ReQAT: Achieving Full-Precision Reasoning Accuracy with 4-bit Floating-Point Quantization-Aware Training

June 14, 2026 · Grace Period · 🏛 ICML 2026

Authors Janghwan Lee, Sihwa Lee, Jinseok Kim, Yongjik Kim, Jieun Lim, Jinwook Oh, Jungwook Choi arXiv ID 2606.15682 Category cs.LG: Machine Learning Citations 0 Venue ICML 2026

Abstract

Large Reasoning Models (LRMs) achieve strong problem-solving through long chain-of-thought, but their deployment is constrained by the high cost of full-precision inference and growing KV cache footprints. Microscaled FP4 formats enable efficient FP4 deployment; however, fully quantizing weights, activations, and KV caches (W4A4KV4) causes severe reasoning degradation that existing PTQ and QAT fail to recover. We identify that FP4 failures concentrate on low-entropy tokens--precise symbolic commitments such as digits and operators--where quantization noise inflates sampling errors that cascade through reasoning traces.
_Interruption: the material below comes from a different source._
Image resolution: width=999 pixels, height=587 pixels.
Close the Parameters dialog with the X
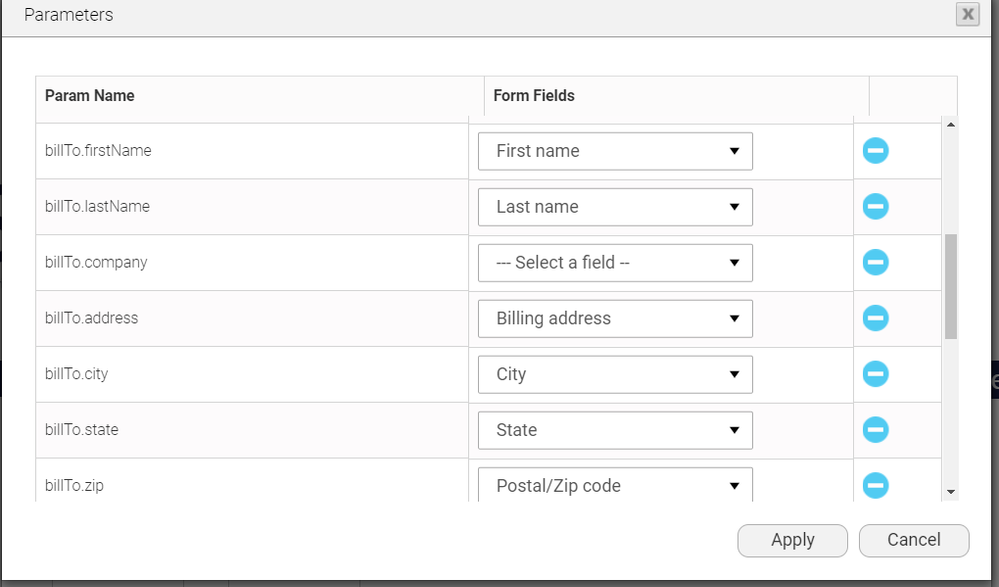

Based on this insight, we propose ReQAT, a reasoning-centric FP4 training framework with three components: (i) Trace-Aligned QAT (TAQ), which revisits identical reasoning traces to focus updates on critical low-entropy decisions; (ii) Selective Entropy Minimization (SEM), which reinforces confidence at low-entropy positions; and (iii) Q-FIT, a quantization-friendly initialization that jointly calibrates RoPE-consistent KV cache transformations to stabilize QAT. Under the same training budget, ReQAT not only recovers but surpasses BF16 fine-tuning accuracy, while delivering up to 3.9x throughput speedup on NVIDIA DGX Spark and 3.1x on B200.